Associate Professor of Mechanical Engineering Technology
Bill Hutzel would love to see a future where houses adjust to their inhabitants using automation systems that strike a balance between energy efficiency and human comfort. And so, in addition to his own research in sustainable energy sources, including photovoltaic and solar heating, Hutzel is building a house.
Hutzel’s very special house is a team effort that will make its debut in Washington, D.C. , this September during the U.S. Department of Energy’s 2011 Solar Decathlon. The house is one part of his vision for a world in which solar energy and sustainability become a part of everyday life. The international competition involves 20 collegiate teams vying for the home that best blends affordability, consumer appeal and design excellence with optimal energy production and maximum efficiency.

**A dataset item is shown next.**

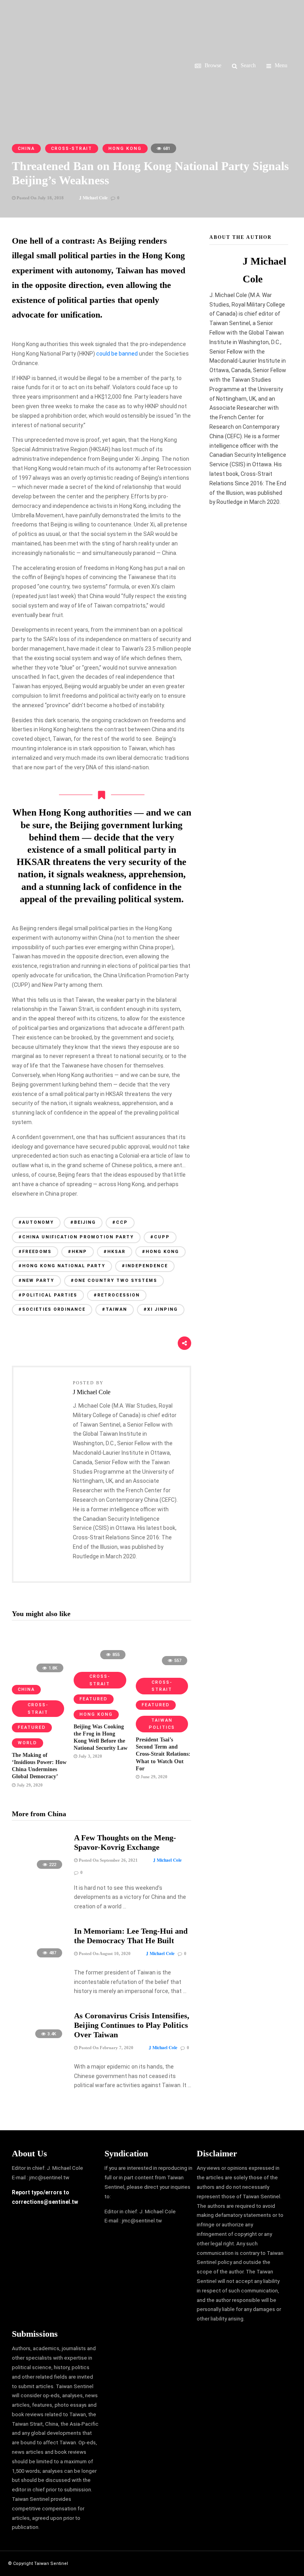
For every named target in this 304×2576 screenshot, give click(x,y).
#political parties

Hutzel is in the College of Technology, but he is leading a talented team of faculty and students from across campus to design and construct a net-zero house for the 2011 competition. “One of the most appealing parts of the project is that it is truly multidisciplinary," he says. "We are relying on a variety of expertise from the entire Purdue community to be most successful.” Construction of the home will begin in April and it will be functional by late June.
"Energy is one of the dominant challenges of our future, and energy independence is one area ripe for improvement,” he says. “Energy policy has been on the back burner in recent years, but it's becoming more of a bipartisan issue. The technology is there, but there needs to be policy changes for more progress to be made.”
The Purdue-built home will include energy-producing elements such as photovoltaic panels that convert the sun’s energy into electricity. The 1,000 square-foot, one-story house will also feature walls made of structurally insulated panels (SIPS) and highly efficient heat pumps for heating, cooling and hot water. Day lighting will be used to further reduce electrical use and produce a bright indoor environment.
Far from being just a technical showcase, the overall design philosophy is to create a functional and cost-effective home that maintains an appealing Midwestern feel. Students have named their creation the INhome, short for Indiana home, to emphasize the customer base they had in mind during the design.
Hutzel has not only served as one of the technical advisors on the project but has also secured sponsorships with corporate partners, many of whom are showcasing innovative new products in the house. He also has to perform a final magic trick — ensuring that the fully functional home is disassembled, safely transported and then correctly reassembled at its destination in Washington.
"I would say this is definitely the biggest undertaking in my teaching career and potentially the most rewarding," Hutzel says. “Our hope with the Solar Decathlon is that we will bring awareness to the issue of energy efficiency in homes, and there's no better place to do that than where policy is made."
A-ha moment: In 2007, Hutzel was serving in Washington, D.C., as an energy-policy advisor to Sen. Bernie Sanders, the Independent senator from Vermont. During a break in legislative sessions, the senator asked Hutzel to accompany him on a tour of the 2007 Solar Decathlon. During this stroll through the National Mall, Hutzel noticed the names of the universities in the competition — Georgia Tech, Illinois, MIT, Texas A&M and others. "All I could think of is, ‘Why aren't we (Purdue) here?,’ " he recalls. He returned to campus and began the initiative that will take Purdue to the event in fall 2011.
Net-zero can become reality: Buildings consume about 40 percent of the energy we use in this country, according to Hutzel, who says it makes sense to do what we can to save energy in them. “Maybe not all of these features can be implemented in your average consumer home right now,” he says, “but the competition is already starting to make the general population and contractors more aware of how to be energy-efficient.” Long term, there is the potential to impact building codes which could lead to significant savings across the country.
Perspectives: "The opportunity to make a difference and to focus all of this great student talent we have inspires my work,” Hutzel says. “It's fun to interact with students from all walks of life. In the same class, you might have a farm kid, a student who grew up in a big city and a student who grew up in another country. Energy can seem like a boring subject to learn about, but I try to make it relevant for students from all backgrounds."
Personal energy: Hutzel knows all about spending and conserving energy. Just take a look at his personal life: “I have five kids and stay busy coaching their teams. I also bike about 1,500 miles a year."